The real "challenger" banking business model is data, not money
I was quoted in The Economist (“Plug and pay”, 21st November 2019) talking about the impending reshaping of the retail financial services sector. Although the quote isn’t quite accurate — I was responding to the statement that a a bank is a balance-sheet, a factory that turns capital into financial products (such as loans and mortgages) and a sales force, I didn’t make the statement — the paraphrase is correct. Those first two activities are heavily regulated, as they should be, which is why Big Tech is uninterested are in them. They are more than happy to have banks, for example, do this boring, expensive and risky work with all of the compliance headaches that come with it. As noted in article, the Apple credit card is actually issued by Goldman Sachs (although it was Apple that caught the flack in the row about gender discrimination around credit limits) and the Amazon cards are issued by Chase, Synchrony and American Express. Similarly, the Google “checking” account (this is the American word for a current account, because they still use cheques, which must be something to do with the Continental Congress or something) is actually provided by Citi.

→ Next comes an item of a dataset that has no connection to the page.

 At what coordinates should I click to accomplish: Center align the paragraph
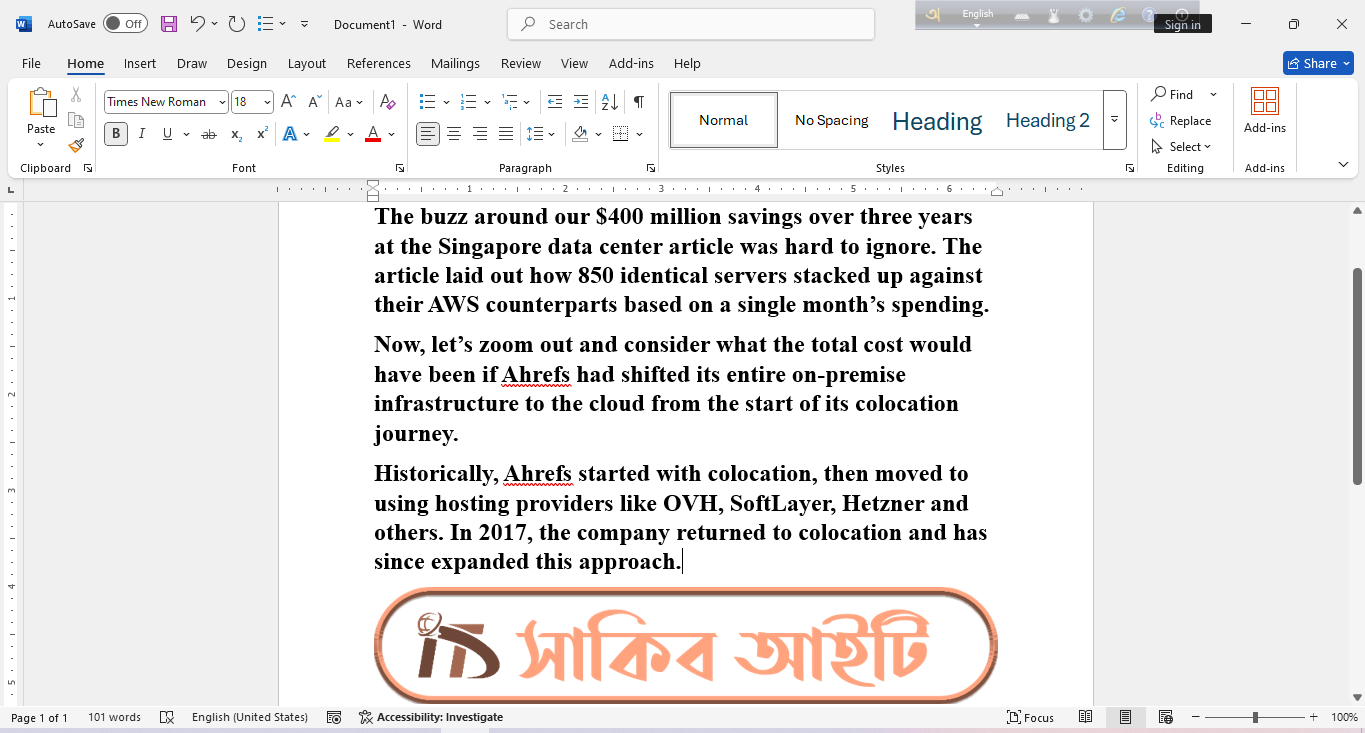(x=454, y=133)
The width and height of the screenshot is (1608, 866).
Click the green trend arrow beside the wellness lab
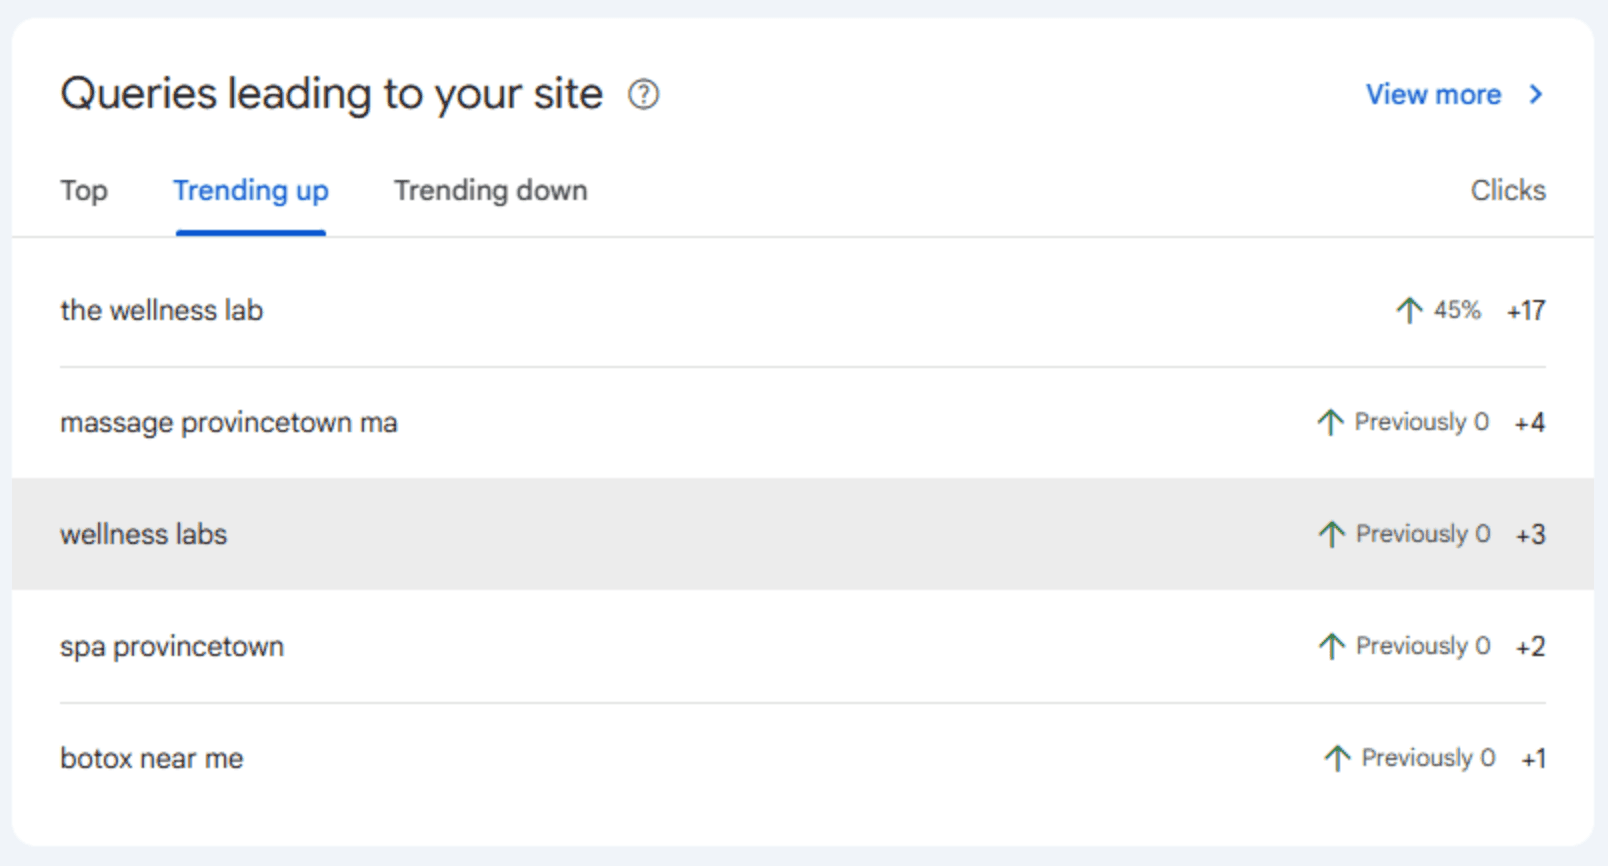click(x=1409, y=310)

What big tech wants is the distribution side of the business, as shown in this old diagram of mine. They have no legacy infrastructure (eg, branches) so their costs are lower, but to my mind more importantly the provision of financial services will keep customers within their ecosystems. If you use the Google checking account and Google pay then Google will have a very accurate picture of your finances. As the article says "Amazon wants payments in-house so users never leave its app”. Indeed.
The business model here is very clear. What Big Tech wants isn’t your money (the margins on payments are going down) but your data. That’s why when people talk about “challengers” they should really be talking about Microsoft and not Monzo.
This is where there are some pretty serious implications. If Big Tech takes over consumer relationships, banks will end up having to give away margin but, far more seriously, data. Andrei Brasoveanu of Accel, a venture-capital firm, is quoted as saying that they could turn into "utilities, providing low-margin financial plumbing". Well, that’s the lucky ones. The unlucky ones will be wiped out in a wave of consolidation and closures.
This isn’t a technology prediction, by the way. In Europe at least it is a regulatory prediction. Back in 2016, I wrote about regulators demanding that banks open up their APIs that "if this argument applies to banks, that they are required to open up their APIs because they have a special responsibility to society, then why shouldn’t this principle also apply to Facebook?”. My point was, I thought, rather obvious. If regulators think that banks hoarding of customers’ data gives them an unfair advantage in the marketplace and undermines competition then why isn’t it true for other organisations in general and the “internet giants” in particular? This same point was just made by Ana Botin, Chairperson of Santander. My good friend Chris Skinner notes her comments to Bloomberg: "I need to know you and that’s based on data. Why should data be regulated in a different way if you’re called a bank and if you’re called something else”.
There are big changes coming, and banks and payment companies in particular are going to need effective strategies to survive. It’s not only a problem for those legacy incumbent dinosaurs that the happening new digital kids like to poke fun at. The fintech “challengers” also have a problem. Just as Big Tech has made ecosystems impervious to competition, so it could cross-subsidise (with data as well as with money) its financial services products to raise such a barrier to competition that no newcomer will be able to spend enough to gain traction.
There are some really big changes coming in retail financial services. And that’s not a prediction, that’s a fact.